Friday, August 27, 2010

Pastor's Corner - Father Lafleur Anniversary Mass

Pastor's Corner

On Tuesday, September 7, 2010 at 6:30 p.m., we will celebrate the annual memorial Mass for Fr. Verbis Lafleur. The mass will be celebrated by Father Francis Lowe, a military chaplain currently stationed in Arkansas, whose father was a prisoner of war alongside Father Lafleur during World War II. As most of you know, there is a beautiful monument in the front of our Church to celebrate Father Lafleur’s memory. Fr. Lafleur is an example to all of us in giving over his life to God and his neighbor, namely his "neighbor" being fellow soldiers and prisoners of war during World War II. By all accounts, his life is something we should try to imitate because of his fearless willingness to serve God, neighbor and country. Fr. Lafleur's biography follows this Pastor's Corner. His call to priesthood was first received and nurtured here at St. Landry Church starting as an altar server. I hope we can all join together for this special celebration of his life, and to see the fruit of God's work in our parish. This year a book titled "But He Dies Not”, has been published. The authors, Pete and Suzanne Guerra, will be attending the mass and will be autographing copies of the book. The book chronicles Fr. Lafleur's life here at St. Landry Church, in our diocese, and then his distinguished military service. It is "required reading" for those who want to know about the history of St. Landry Church. For more information about Father Lafleur, please visit There, you can learn about his life, download prayer cards, and even submit prayer requests.

Father James Brady

Fr. Verbis Lafleur's Biography

Fr. Lafleur was born on January 24, 1912 in Ville Platte, Louisiana. In 1926, his family moved to Opelousas, Louisiana. From early in his life, he felt a calling to the priesthood. Father Colliard, pastor of St. Landry Church at the time, arranged for young Verbis to enter St. Joseph’s Minor Seminary in St. Benedict, Louisiana in 1927. For 11 years, he prepared for the priesthood at St. Joseph’s Seminary and at Notre Dame Seminary in New Orleans, Louisiana. He was ordained as a priest on April 2, 1938. Fr. LaFleur then celebrated his First Solemn Mass in St. Landry Catholic Church April 5, 1938.

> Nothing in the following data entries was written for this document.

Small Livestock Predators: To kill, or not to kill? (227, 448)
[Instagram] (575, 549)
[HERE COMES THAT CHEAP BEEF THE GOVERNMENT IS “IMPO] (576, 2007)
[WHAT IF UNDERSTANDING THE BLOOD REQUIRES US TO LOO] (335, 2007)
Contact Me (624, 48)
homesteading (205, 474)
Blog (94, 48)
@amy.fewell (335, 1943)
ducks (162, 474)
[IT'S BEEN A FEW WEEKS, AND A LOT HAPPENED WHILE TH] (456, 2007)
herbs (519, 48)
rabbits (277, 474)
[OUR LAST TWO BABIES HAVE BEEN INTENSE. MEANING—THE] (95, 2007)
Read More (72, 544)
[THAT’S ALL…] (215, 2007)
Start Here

Father Lafleur’s first assignment was St. Mary Magdalene in Abbeville, Louisiana. He joined the Army Air Corps in the summer of 1941, nearly one half year before the U. S. became involved in World War II. Father Lafleur was assigned to Albuquerque, New Mexico, until he was assigned at Clark Field in the Philippine Islands just a few weeks before it was attacked on December 8, 1941. For his bravery in action, he won the Distinguished Service Cross and was later awarded the Purple Heart and the Bronze Star. After that, he became a Prisoner of War for approximately two and one half years including stays at O’Donnell, Cabanatuan, Davao, and Lasang. On September 7, 1944, Father Lafleur gave his life while aboard a torpedoed “hell ship” carrying over 700 American Prisoners of War. By all accounts, Fr. Lafleur gave his life helping other prisoners off a prisoner ship the Japanese had not marked as "non-combatant”, while many of his fellow prisoners protested because they believed he should evacuate because his life and ministry was more important to the other prisoners who might survive.

In 1945, Father Lafleur's classmates and family members gathered in Ville Platte for a Memorial Service in his honor. The Knights of Columbus in 1946 held a parade in his honor from the Opelousas Court House to St. Landry Catholic Church. Notre Dame Seminary Alumni dedicated a bronze plaque in his memory on November 27, 1951. On May 21, 1989, he was honored at the dedication of the Chaplain Hill monument at Arlington National Cemetery. On December 7, 2005, a dedication of the Father Lafleur Shrine in St. Landry Catholic Church, Opelousas, Louisiana, was held. On September 7, 2007, the Father Lafleur Monument was dedicated at St. Landry Catholic Church, Opelousas, Louisiana.